##### EXTRAIT DE PAGE #####

Entretien semi-dirigé mené avec un.e spectateur.trice du spectacle Orestes in Mosul de Milo Rau dans le cadre d’un projet de recherche sur l’interprétation politique du théâtre contemporain.
Informations sur la source
Code d’identification : #Orestes9
Date : Décembre 2019
Protocole : Entretien semi-dirigé
Profil de l’enquêté.e :
Remarques : Entretien basé sur l’accueil du spectacle au Théâtre de Vidy, Lausanne, décembre 2019.
En deux mots, est-ce que le spectacle vous a plu ?
Vraiment bien, oui, c’était bien.
Pourriez-vous me raconter votre expérience du spectacle ?
Je ne sais pas trop quoi dire, j’ai vraiment couru pour venir, c’était une journée très difficile pour moi ce soir-là, des histoires de travail, et en fait en sortant je me souviens bien que j’avais tout oublié, j’avais beaucoup relativisé ma journée, ça m’a fait du bien.
Qu’est-ce qui vous a fait du bien ?
Euh, le spectacle. Pourquoi ? Parce que c’est le genre de choses qui te font relativiser tes petits problèmes personnels de riche. Je veux dire c’était quand même des gens sous les bombes et nous on était sur nos sièges quoi. Une ville complètement dévastée, la guerre en Irak et tout ça. C’était vraiment touchant, j’ai beaucoup pleuré.

##### LIGNES DE DONNÉES #####

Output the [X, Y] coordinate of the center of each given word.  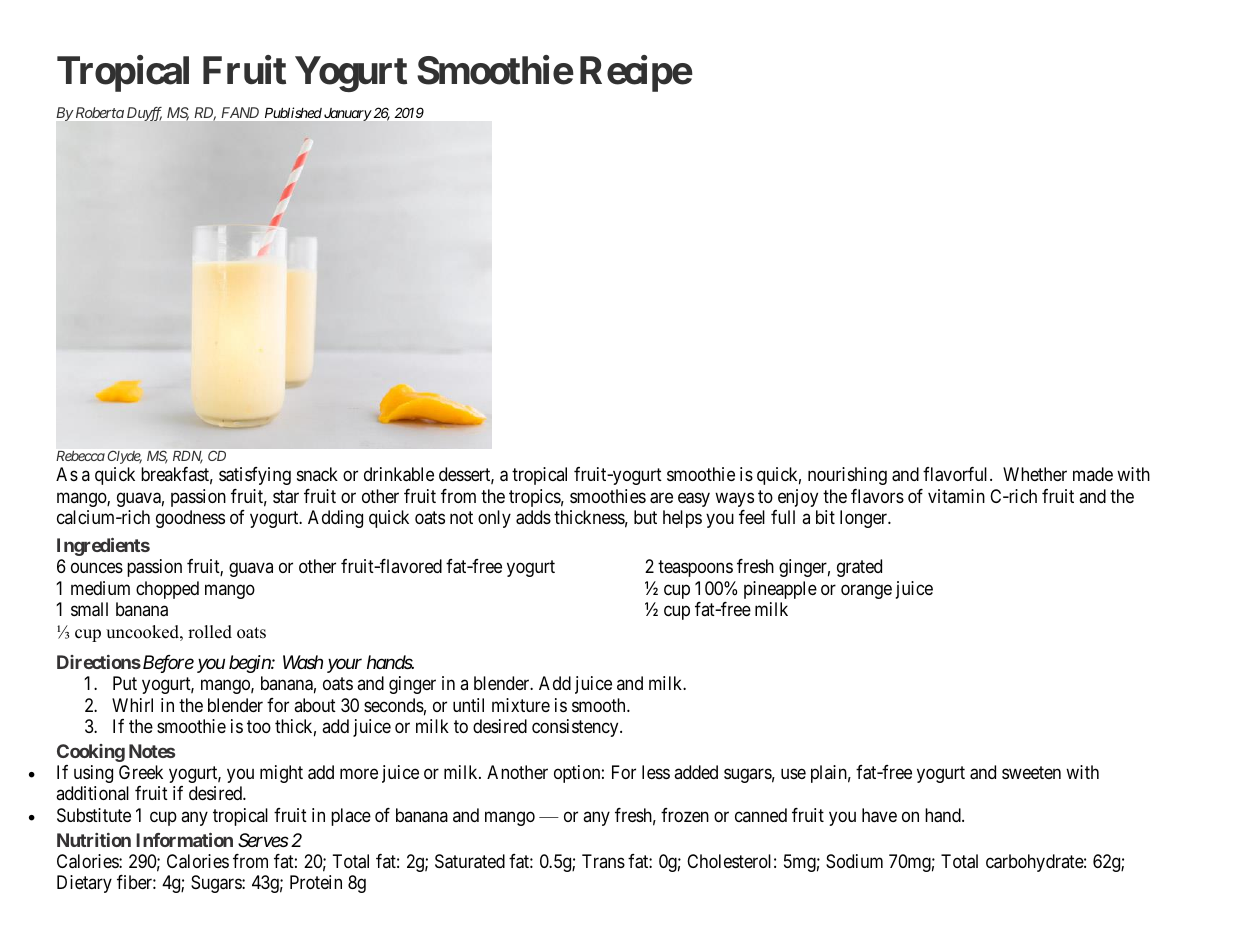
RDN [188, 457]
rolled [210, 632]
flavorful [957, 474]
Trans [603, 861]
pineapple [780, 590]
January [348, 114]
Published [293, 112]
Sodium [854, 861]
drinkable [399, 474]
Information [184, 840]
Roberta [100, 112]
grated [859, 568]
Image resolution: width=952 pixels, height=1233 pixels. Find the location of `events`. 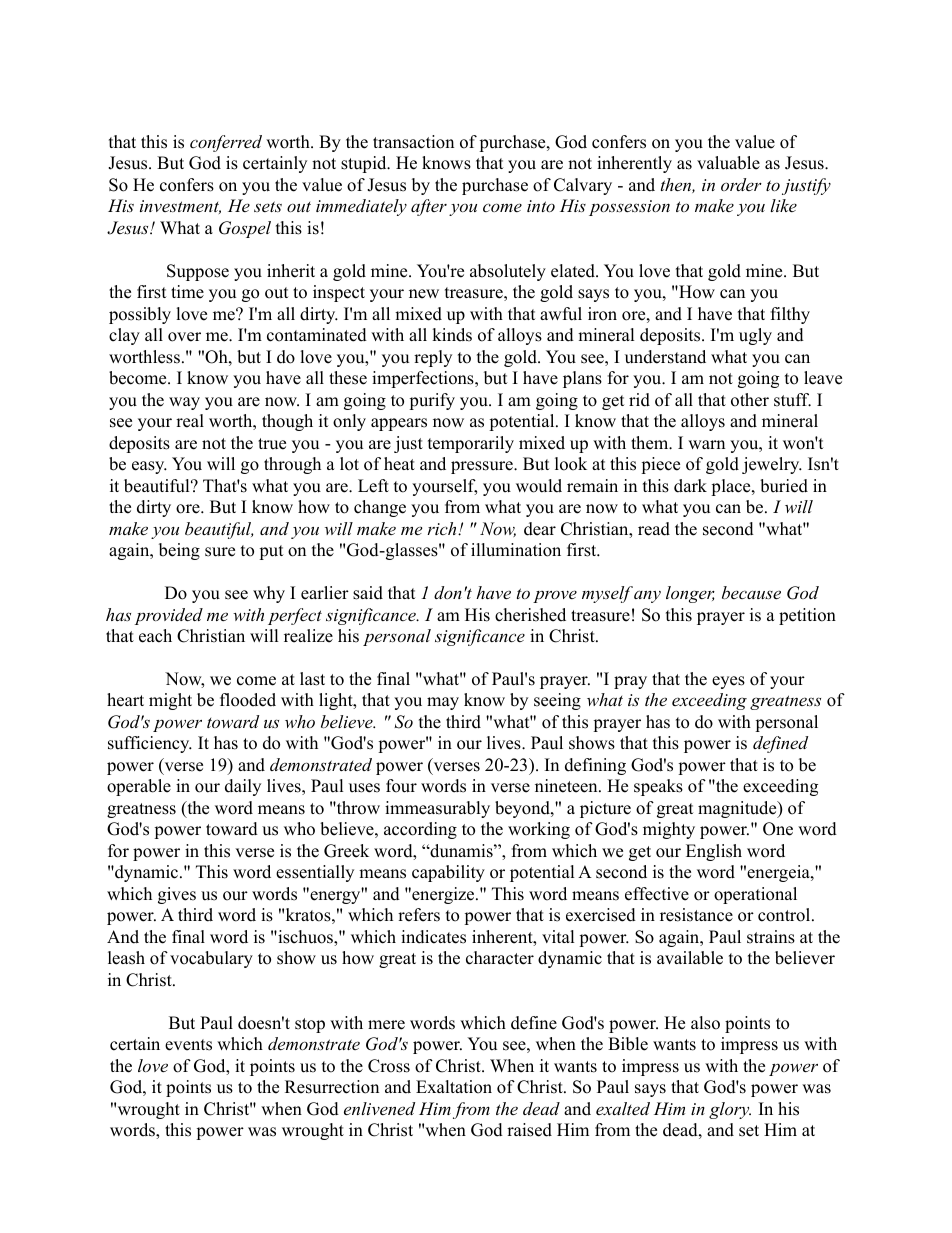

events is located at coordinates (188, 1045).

#####

→ **TRAVAIL À FAIRE**
Citez tel quel, s'il vous plaît, le passage de l'entretien sur Orestes in Mosul qui va de « Pourriez-vous me raconter » jusqu'à « j’ai beaucoup pleuré. ».

→ **RÉSULTAT OBTENU**
Pourriez-vous me raconter votre expérience du spectacle ?
Je ne sais pas trop quoi dire, j’ai vraiment couru pour venir, c’était une journée très difficile pour moi ce soir-là, des histoires de travail, et en fait en sortant je me souviens bien que j’avais tout oublié, j’avais beaucoup relativisé ma journée, ça m’a fait du bien.
Qu’est-ce qui vous a fait du bien ?
Euh, le spectacle. Pourquoi ? Parce que c’est le genre de choses qui te font relativiser tes petits problèmes personnels de riche. Je veux dire c’était quand même des gens sous les bombes et nous on était sur nos sièges quoi. Une ville complètement dévastée, la guerre en Irak et tout ça. C’était vraiment touchant, j’ai beaucoup pleuré.